### Records
____

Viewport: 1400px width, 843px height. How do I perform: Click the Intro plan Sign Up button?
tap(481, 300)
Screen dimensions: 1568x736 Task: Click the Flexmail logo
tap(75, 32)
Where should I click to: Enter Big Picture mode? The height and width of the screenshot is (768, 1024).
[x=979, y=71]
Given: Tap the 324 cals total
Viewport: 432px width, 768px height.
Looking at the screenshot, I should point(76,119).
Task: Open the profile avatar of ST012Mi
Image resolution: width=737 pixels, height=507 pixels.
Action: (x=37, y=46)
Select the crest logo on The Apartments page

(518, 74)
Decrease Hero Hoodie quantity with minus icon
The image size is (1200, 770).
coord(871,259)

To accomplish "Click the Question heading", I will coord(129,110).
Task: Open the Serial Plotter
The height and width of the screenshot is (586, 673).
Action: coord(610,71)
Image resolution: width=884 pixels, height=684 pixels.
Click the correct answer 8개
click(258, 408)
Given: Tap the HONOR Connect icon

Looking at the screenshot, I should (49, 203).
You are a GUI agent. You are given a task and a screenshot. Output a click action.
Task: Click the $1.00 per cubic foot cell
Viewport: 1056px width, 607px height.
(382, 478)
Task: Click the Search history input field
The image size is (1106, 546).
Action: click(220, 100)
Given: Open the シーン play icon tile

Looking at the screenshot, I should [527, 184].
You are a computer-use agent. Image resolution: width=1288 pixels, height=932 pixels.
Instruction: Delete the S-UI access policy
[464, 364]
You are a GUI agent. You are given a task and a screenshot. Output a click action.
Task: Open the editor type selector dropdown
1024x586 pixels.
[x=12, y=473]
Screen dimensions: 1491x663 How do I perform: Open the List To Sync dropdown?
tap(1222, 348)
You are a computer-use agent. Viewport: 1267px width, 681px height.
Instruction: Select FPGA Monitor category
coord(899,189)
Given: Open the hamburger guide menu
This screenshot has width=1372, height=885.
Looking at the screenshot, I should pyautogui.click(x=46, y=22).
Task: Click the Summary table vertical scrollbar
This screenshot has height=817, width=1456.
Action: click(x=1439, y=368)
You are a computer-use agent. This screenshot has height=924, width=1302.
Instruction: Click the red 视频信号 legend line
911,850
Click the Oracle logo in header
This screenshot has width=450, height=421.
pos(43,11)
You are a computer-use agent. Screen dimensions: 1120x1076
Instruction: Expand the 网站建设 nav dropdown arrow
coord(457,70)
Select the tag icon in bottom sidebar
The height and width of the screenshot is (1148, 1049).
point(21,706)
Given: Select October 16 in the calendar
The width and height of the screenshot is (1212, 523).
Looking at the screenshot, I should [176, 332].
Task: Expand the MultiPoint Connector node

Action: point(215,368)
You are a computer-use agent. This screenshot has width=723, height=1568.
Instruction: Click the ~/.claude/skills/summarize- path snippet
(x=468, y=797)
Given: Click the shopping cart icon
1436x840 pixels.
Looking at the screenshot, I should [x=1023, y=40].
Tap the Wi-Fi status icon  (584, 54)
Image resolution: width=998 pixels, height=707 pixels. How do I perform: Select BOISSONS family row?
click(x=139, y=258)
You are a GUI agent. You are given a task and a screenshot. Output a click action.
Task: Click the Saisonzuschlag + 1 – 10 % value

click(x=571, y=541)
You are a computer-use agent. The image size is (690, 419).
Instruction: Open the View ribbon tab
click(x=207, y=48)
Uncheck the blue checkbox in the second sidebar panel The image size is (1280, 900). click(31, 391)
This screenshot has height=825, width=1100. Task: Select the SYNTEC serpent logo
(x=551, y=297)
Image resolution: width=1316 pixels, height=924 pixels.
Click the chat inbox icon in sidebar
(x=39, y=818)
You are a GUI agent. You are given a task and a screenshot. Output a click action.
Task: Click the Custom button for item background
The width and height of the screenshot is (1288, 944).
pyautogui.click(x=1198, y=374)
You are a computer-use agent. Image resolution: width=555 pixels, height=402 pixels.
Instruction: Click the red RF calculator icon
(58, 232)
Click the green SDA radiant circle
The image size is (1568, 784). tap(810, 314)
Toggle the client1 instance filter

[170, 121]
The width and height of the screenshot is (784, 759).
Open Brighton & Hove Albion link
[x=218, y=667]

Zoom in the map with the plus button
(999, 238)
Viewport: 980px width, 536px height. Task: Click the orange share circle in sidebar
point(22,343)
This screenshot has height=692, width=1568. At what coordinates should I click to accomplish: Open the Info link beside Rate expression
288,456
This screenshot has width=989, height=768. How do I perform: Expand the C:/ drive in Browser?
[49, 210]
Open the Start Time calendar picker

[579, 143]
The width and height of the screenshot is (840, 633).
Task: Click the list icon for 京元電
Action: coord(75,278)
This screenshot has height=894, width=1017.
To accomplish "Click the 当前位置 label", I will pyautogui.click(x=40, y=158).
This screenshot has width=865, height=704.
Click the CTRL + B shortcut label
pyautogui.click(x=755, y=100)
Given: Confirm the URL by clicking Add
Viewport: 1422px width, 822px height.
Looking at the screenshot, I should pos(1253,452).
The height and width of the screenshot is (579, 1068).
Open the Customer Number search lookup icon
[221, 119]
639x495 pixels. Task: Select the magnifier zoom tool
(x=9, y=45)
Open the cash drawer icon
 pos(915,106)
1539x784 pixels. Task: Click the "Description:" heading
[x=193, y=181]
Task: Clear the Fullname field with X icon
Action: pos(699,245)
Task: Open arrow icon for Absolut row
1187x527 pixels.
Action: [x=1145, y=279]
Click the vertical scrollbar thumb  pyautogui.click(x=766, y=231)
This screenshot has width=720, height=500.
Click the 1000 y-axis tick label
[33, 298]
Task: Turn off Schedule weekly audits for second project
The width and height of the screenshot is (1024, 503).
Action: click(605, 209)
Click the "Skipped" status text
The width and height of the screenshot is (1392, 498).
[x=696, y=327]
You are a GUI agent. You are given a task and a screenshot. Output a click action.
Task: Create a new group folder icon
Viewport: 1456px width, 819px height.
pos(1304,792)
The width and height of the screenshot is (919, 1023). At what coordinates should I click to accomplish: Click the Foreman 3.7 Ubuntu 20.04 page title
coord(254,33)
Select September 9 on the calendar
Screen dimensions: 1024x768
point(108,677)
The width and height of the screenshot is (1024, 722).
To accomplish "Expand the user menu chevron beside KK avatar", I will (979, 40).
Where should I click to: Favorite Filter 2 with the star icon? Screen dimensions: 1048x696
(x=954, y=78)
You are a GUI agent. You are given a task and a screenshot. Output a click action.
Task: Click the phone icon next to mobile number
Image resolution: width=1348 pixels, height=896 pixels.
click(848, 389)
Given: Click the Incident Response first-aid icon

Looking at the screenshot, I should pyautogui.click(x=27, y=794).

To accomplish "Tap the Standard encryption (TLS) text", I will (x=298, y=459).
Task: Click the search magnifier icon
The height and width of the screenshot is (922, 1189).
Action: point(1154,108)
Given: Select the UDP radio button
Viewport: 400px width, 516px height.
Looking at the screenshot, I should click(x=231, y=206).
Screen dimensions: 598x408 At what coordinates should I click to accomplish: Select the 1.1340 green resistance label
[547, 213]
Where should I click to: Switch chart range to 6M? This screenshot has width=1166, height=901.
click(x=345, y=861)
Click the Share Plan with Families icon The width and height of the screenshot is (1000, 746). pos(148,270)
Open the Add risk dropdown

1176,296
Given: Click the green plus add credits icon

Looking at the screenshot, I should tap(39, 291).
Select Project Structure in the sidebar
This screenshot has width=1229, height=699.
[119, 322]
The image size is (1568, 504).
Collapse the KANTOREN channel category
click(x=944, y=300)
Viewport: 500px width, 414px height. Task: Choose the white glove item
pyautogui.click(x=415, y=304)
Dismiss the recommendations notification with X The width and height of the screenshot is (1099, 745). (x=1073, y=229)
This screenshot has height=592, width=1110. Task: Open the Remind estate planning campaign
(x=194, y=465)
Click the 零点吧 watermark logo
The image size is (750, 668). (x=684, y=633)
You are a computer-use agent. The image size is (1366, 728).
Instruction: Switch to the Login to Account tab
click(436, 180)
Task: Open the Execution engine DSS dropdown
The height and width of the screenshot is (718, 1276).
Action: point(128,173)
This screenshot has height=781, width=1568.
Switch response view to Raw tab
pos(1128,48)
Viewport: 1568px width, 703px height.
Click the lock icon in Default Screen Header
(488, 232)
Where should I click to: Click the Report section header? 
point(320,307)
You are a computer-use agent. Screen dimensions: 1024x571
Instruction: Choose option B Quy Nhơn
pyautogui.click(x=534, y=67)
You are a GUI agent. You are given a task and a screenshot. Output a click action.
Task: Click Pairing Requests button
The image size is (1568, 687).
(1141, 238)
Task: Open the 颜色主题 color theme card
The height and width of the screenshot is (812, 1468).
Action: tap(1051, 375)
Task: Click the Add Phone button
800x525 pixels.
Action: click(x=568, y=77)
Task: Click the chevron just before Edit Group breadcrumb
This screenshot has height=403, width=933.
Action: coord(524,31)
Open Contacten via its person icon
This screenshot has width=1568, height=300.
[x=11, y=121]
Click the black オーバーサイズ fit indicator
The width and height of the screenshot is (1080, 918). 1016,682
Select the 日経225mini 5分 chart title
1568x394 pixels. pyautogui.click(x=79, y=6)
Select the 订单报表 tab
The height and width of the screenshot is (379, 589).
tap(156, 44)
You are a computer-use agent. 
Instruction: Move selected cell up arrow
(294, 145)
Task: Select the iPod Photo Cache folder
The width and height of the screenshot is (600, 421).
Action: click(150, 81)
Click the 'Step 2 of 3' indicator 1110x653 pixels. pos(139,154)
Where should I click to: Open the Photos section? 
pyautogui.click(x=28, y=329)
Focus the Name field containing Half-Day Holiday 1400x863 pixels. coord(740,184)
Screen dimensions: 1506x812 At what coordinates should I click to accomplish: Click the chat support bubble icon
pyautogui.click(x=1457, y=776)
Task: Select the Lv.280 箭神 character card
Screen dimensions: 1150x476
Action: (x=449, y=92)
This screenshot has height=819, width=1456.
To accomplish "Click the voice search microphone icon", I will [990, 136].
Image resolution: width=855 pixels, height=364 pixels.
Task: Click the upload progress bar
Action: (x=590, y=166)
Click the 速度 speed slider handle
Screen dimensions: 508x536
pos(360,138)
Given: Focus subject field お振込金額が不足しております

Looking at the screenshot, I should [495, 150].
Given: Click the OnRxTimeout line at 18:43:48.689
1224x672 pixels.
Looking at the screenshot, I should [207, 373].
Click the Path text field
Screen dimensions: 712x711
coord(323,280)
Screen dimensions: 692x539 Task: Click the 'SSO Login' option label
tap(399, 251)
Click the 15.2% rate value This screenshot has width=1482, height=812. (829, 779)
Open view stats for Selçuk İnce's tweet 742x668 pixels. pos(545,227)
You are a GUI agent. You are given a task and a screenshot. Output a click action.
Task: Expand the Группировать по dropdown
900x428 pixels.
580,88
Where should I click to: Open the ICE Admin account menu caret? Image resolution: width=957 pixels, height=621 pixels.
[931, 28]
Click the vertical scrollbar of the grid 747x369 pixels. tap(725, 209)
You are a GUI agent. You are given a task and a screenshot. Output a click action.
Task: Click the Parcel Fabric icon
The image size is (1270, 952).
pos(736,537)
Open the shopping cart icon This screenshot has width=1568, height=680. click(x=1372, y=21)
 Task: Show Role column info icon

____

### Exercise prompt
Copy out again, unchanged, the stretch of entries from the line containing "Click the 零点吧 watermark logo" through the line containing "Action: point(128,173)".

### Correct output
Click the 零点吧 watermark logo
The image size is (750, 668). (x=684, y=633)
You are a computer-use agent. The image size is (1366, 728).
Instruction: Switch to the Login to Account tab
click(436, 180)
Task: Open the Execution engine DSS dropdown
The height and width of the screenshot is (718, 1276).
Action: point(128,173)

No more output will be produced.